Antes de tudo, salta aos olhos como Lula – no alto de seus 73 anos – aparenta estar muito bem de saúde e com vibrante disposição em continuar lutando por seus direitos e sua liberdade. De fato, foi a primeira questão que frisou, se dizendo “obstinado” em provar sua inocência e a desmascarar seus inimigos. Afirmou também que, se puder, concorrerá à presidência novamente. Se disse em busca de amar mais o ser humano. Disse estar estudando em sua cela. “Minha cela não, minha sala”, logo corrigiu a si mesmo. Lula agiu inclusive com o humor de costume, fazendo brincadeiras e se utilizando do linguajar descontraído que lhe é peculiar. Chorou uma vez – em um momento compreensivelmente inevitável –, quando Florestan mencionou o falecimento do neto de Lula, de apenas sete anos de idade. Mas logo recompôs-se e disse que, embora preferisse ter morrido ele próprio ao invés da criança, acredita que é um homem escolhido a viver 120 anos. Esperamos que sim, pois Lula é realmente um homem que de fato pensa no pobre, no oprimido, no esquecido, na diversidade – revelando, como sempre, posição diametralmente oposta à do desgoverno que hoje está no poder.
A figura e o discurso de Lula de fato inspiram. Há uma aura – sempre houve, mas agora, em meio a um ar mandeliano, há ainda mais – humanista em sua figura. Há em Lula, mesmo após um ano de prisão, uma postura de estadista que se sabe como tal – e conhece seu peso na história da humanidade. Mas é preciso, no entanto, que se diga que, embora suas palavras tenham sido importantes e motivadoras, elas também poderiam ter ido um pouco mais além do que foram. Afinal, Lula, ao ser claramente encorajado por Mônica a fazer um ‘mea culpa’ em relação aos erros e à corrupção do PT, não o fez. Ou melhor, de novo não o fez.
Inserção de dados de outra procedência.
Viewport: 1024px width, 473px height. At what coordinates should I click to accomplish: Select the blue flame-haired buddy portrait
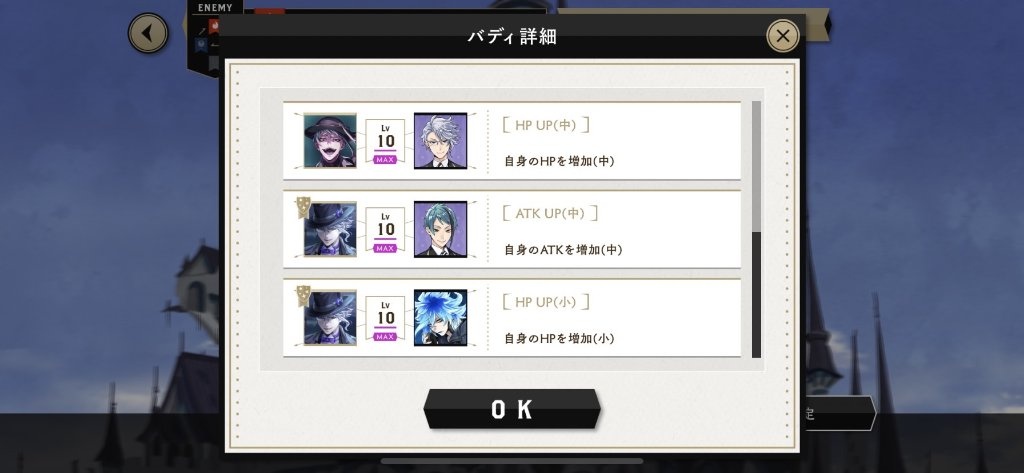pos(440,318)
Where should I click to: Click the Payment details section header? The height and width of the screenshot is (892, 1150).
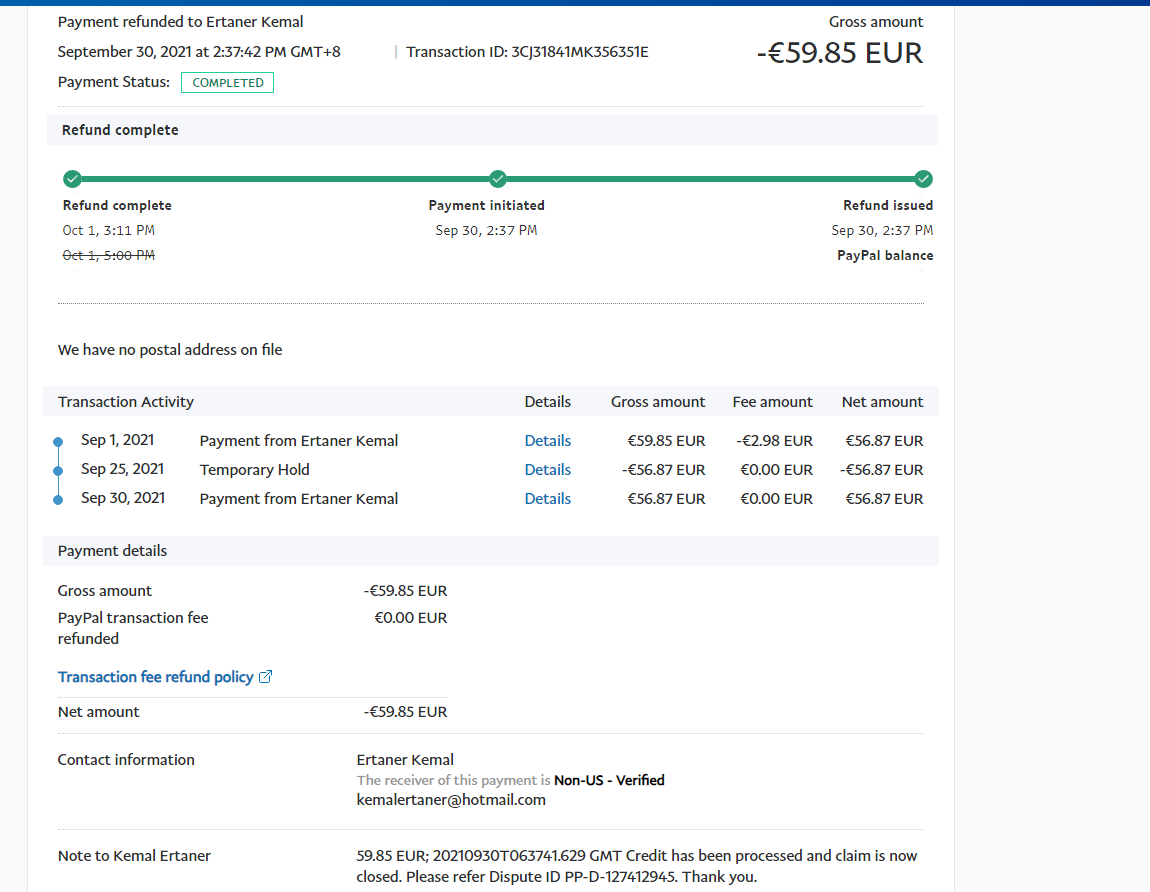[x=112, y=551]
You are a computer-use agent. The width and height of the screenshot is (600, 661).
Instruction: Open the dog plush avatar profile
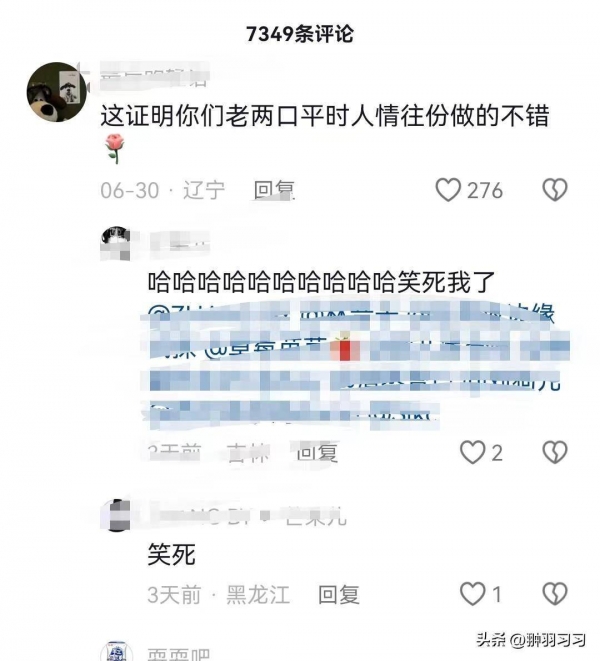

Não se trata aqui de esperar que ele reconhecesse falsos erros ou invencionices criadas pela mídia ou ficcionadas pela oposição e pelos seus algozes – e por todos aqueles que concorreram para que sua prisão política tirasse sua liberdade e o impedisse de se candidatar (e ganhar) as eleições de 2018. Não se trata também, obviamente, de esperar que Lula aceitasse como verdades os engodos que puseram a população brasileira – em maioria – a apoiar ou tolerar o golpe de 2016. Jamais. Mas se tratar, sim, de esperarmos por algum tipo de reflexão acerca de erros reais, de situações reais, as quais infelizmente acontecem na vida política e partidária de maneira geral – mas que, esperavam todos, não poderiam ter acontecido nos governos do PT. Se trata sim, na verdade, de ansiarmos por uma reflexão mais ampla, por uma demonstração maior de sua capacidade de debater as raízes dos problemas nacionais que tocam a todos – e aos partidos de esquerda também, é claro.
E isso – que pode ser tão simples e seria tão positivo – infelizmente ainda não aconteceu. Desconte-se, é claro, que Lula precisava falar de si, de sua situação absurda e do empenho de seus perseguidores em tentarem por fim a sua vida pública – e, mesmo, a sua vida em si. É evidente que esse desconto tem de ser dado a Lula – que, como afirmamos – concedeu uma entrevista histórica. Reconhecemos, porém – e também – que ela só não foi cem por cento perfeita porque, a nosso ver (e também na visão de muitas figuras ponderadas e consideráveis da imprensa), Lula perdeu uma oportunidade lhe dada de mãos beijadas – possibilidade essa que, inclusive, poderia trazer novamente para perto dele e do PT os militantes e eleitores que deles se afastaram não por ódio, mas por uma real e compreensível desilusão.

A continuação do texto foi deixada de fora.